L’employeur qui souhaite opérer une modification d’un élément essentiel du contrat de travail pour motif économique (souvent lié à une réorganisation) doit respecter une procédure encadrée.

En effet, l’article L 1222-6 du code du travail dispose : « Lorsque l’employeur envisage la modification d’un élément essentiel du contrat de travail pour l’un des motifs économiques énoncés à l’article L 1233-3 en fait la proposition au salarié par lettre recommandée avec avis de réception. La lettre de notification informe le salarié qu’il dispose d’un mois à compter de sa réception pour faire connaître son refus. A défaut de réponse dans le délai d’un mois, le salarié est réputé avoir accepté la modification proposée ».

En cas de refus du salarié, l’employeur pourrait licencier pour motif économique

Mais cette proposition ne peut être faite sans précaution dans sa rédaction sous peine de voir le licenciement invalidé par les juges.

C’est ce qu’a rappelé la Cour de cassation dans plusieurs affaires.

Dans la première, la fermeture de l’établissement où exerçait une salariée ayant été décidée, une modification du contrat de travail par transfert du lieu de travail lui a été proposée.

A la suite de son refus l’employeur l’a licenciée pour motif économique, licenciement que la salariée a contesté ; estimant que la proposition de modification ne mentionnait pas la date d’affectation définitive dans le nouveau centre optique et ne précisait pas le ou les lieux temporaires d’affectation de la salariée entre temps si elle acceptait la modification, indiquant juste qu’ils se situeraient dans les Landes.

Elle estimait ainsi que la proposition n’était ni sérieuse ni loyale, et ce d’autant plus qu’elle avait deux jeunes enfants à charge : l’employeur aurait donc proposé un lieu d’affectation aléatoire incompatible avec sa vie de famille afin de la décourager.

La Cour de cassation lui donne raison.

En effet, l’employeur « est tenu de l’informer de ses nouvelles conditions d’emploi afin de lui permettre de prendre position sur l’offre qui lui est faite en mesurant les conséquences de son choix.
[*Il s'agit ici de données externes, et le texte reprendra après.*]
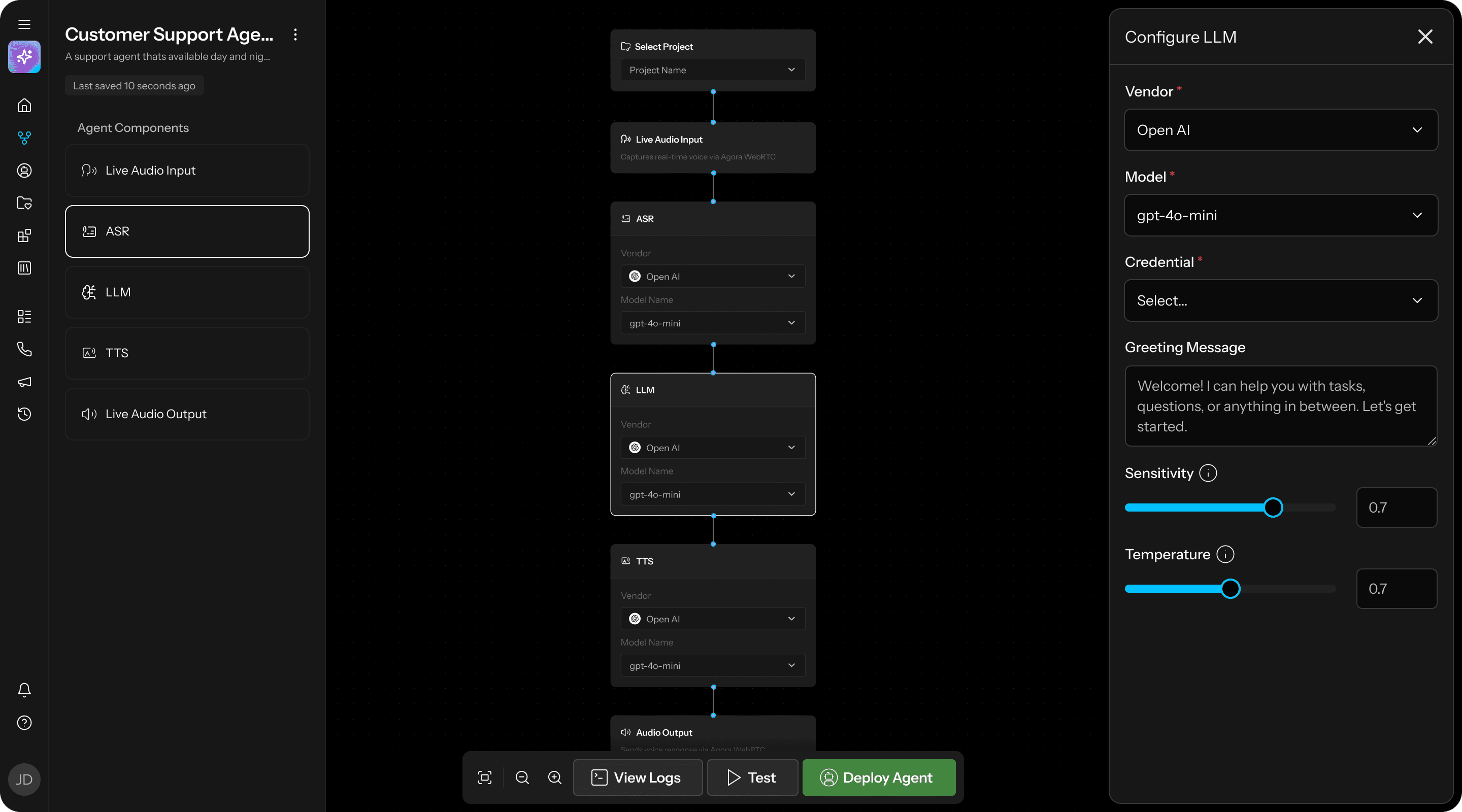Viewport: 1462px width, 812px height.
Task: Open the ASR node Vendor dropdown
Action: 712,277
A défaut, le licenciement est privé de cause réelle et sérieuse ».

Faute de précision de la date d’affectation définitive et de lieux temporaires d’affectation, elle estime que la proposition de modification du contrat n’était pas suffisamment précise pour permettre à l’intéressée de mesurer ces conséquences. ; le licenciement ne pouvait être vu comme fondé sur une cause réelle et sérieuse.

En second lieu, la Cour de cassation a également estimé que le motif économique qui conduit à la proposition de modification du contrat doit être précisé.
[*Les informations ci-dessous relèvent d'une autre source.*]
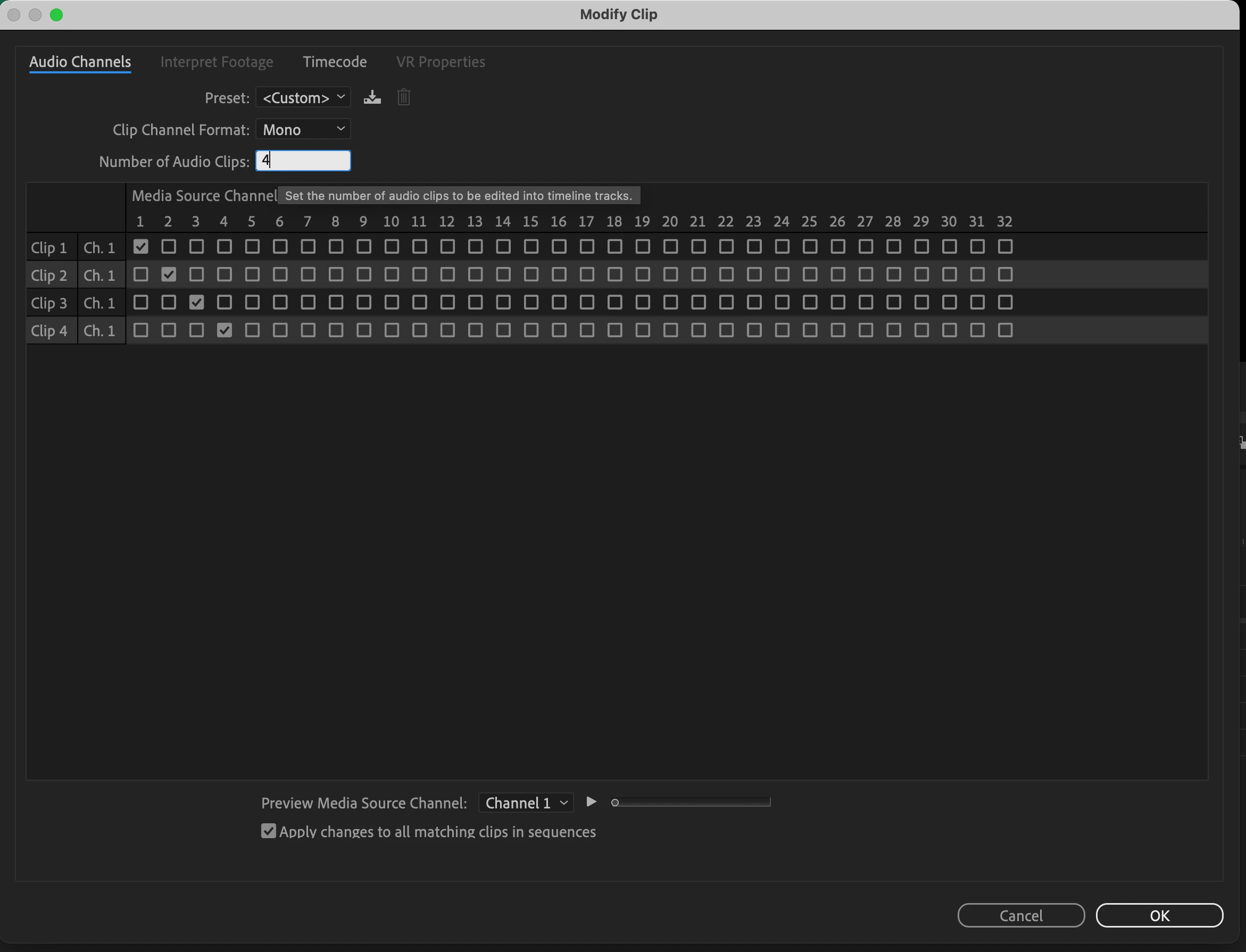Click the save preset icon
This screenshot has height=952, width=1246.
pos(372,97)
Une salariée avait reçu une lettre lui notifiant qu’en application de L 1222-6 du code du travail, elle disposait d’un délai d’un mois à compter de la réception pour faire connaître son acceptation ou son refus d’une proposition de réduction de son temps de travail.

L’employeur lui avait indiqué qu’il envisageait de réduire son temps de travail à 20 heures hebdomadaires avec une réduction de sa rémunération et il indiquait également que l’activité de l’établissement ne permettait pas de conserver un temps complet et le conduisait à mettre en place une nouvelle organisation.
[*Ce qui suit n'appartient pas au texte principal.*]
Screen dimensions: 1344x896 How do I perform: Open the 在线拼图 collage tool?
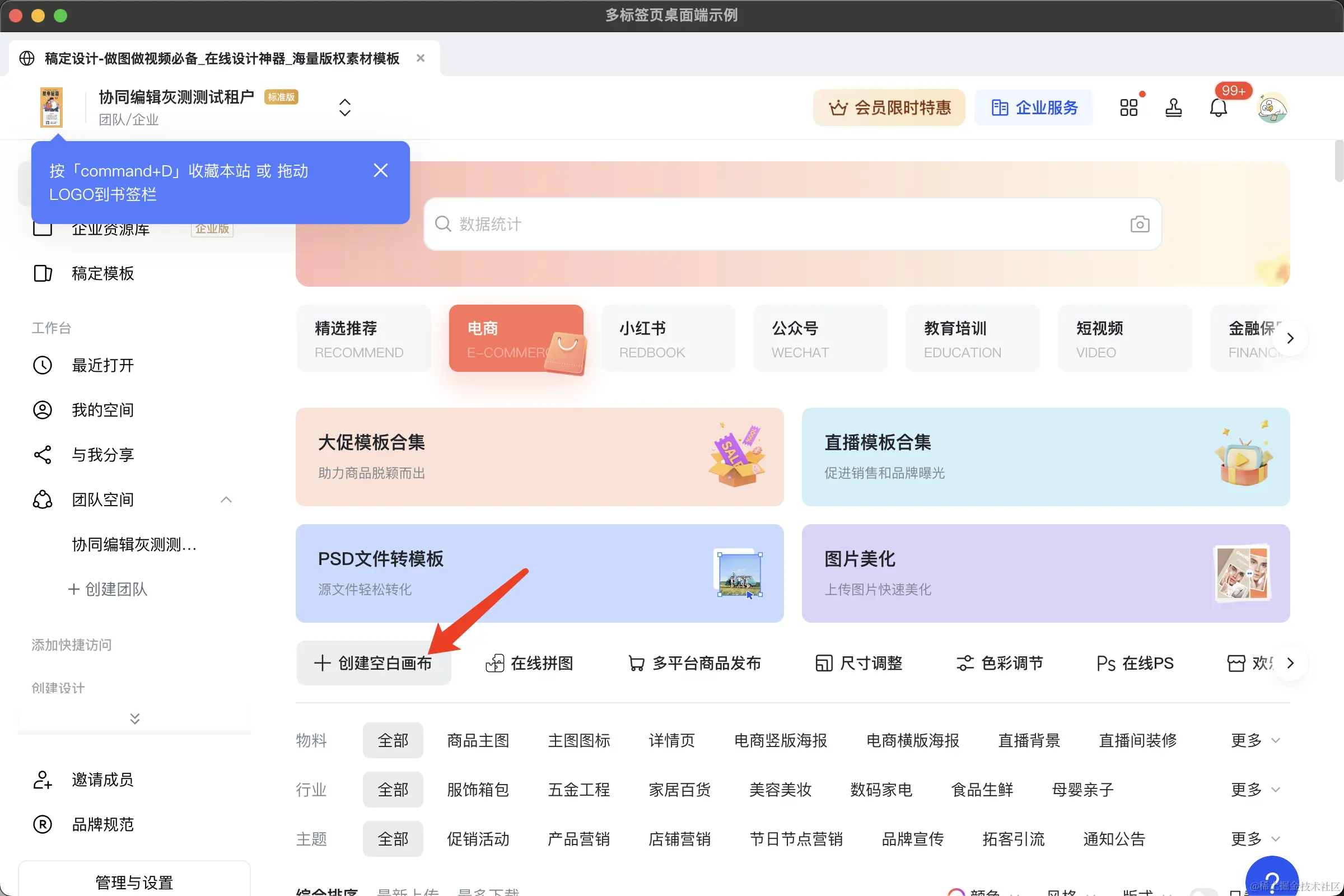click(529, 663)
Il avait ensuite considéré que la modification du temps de travail était valablement intervenue dès lors que la salariée ne l’avait pas refusée dans le délai d’un mois.

A tort pour les juges.

En effet, la procédure légale n’est applicable que lorsque l’employeur envisage la modification pour un motif économique tel que défini par la loi, de sorte que l’employeur, qui n’a pas mentionné dans la lettre de proposition de modification du contrat le motif économique pour lequel la modification est envisagée ne peut se prévaloir, en l’absence de réponse du salarié dans le mois, d’une acceptation de la modification du contrat de travail.

Puisqu’il n’était pas allégué que la réorganisation mentionnée dans la proposition résultait de difficultés économiques, de mutations technologiques ou qu’elle était indispensable à la sauvegarde de la compétitivité de l’entreprise, la règle selon laquelle à défaut de réponse dans le délai d’un mois la salariée est réputée avoir accepté la modification ne s’appliquait donc pas, et la réduction du temps de travail ne pouvait lui être imposée.

Il est donc primordial d’être attentif à la forme autant qu’au fonds dans ce cas.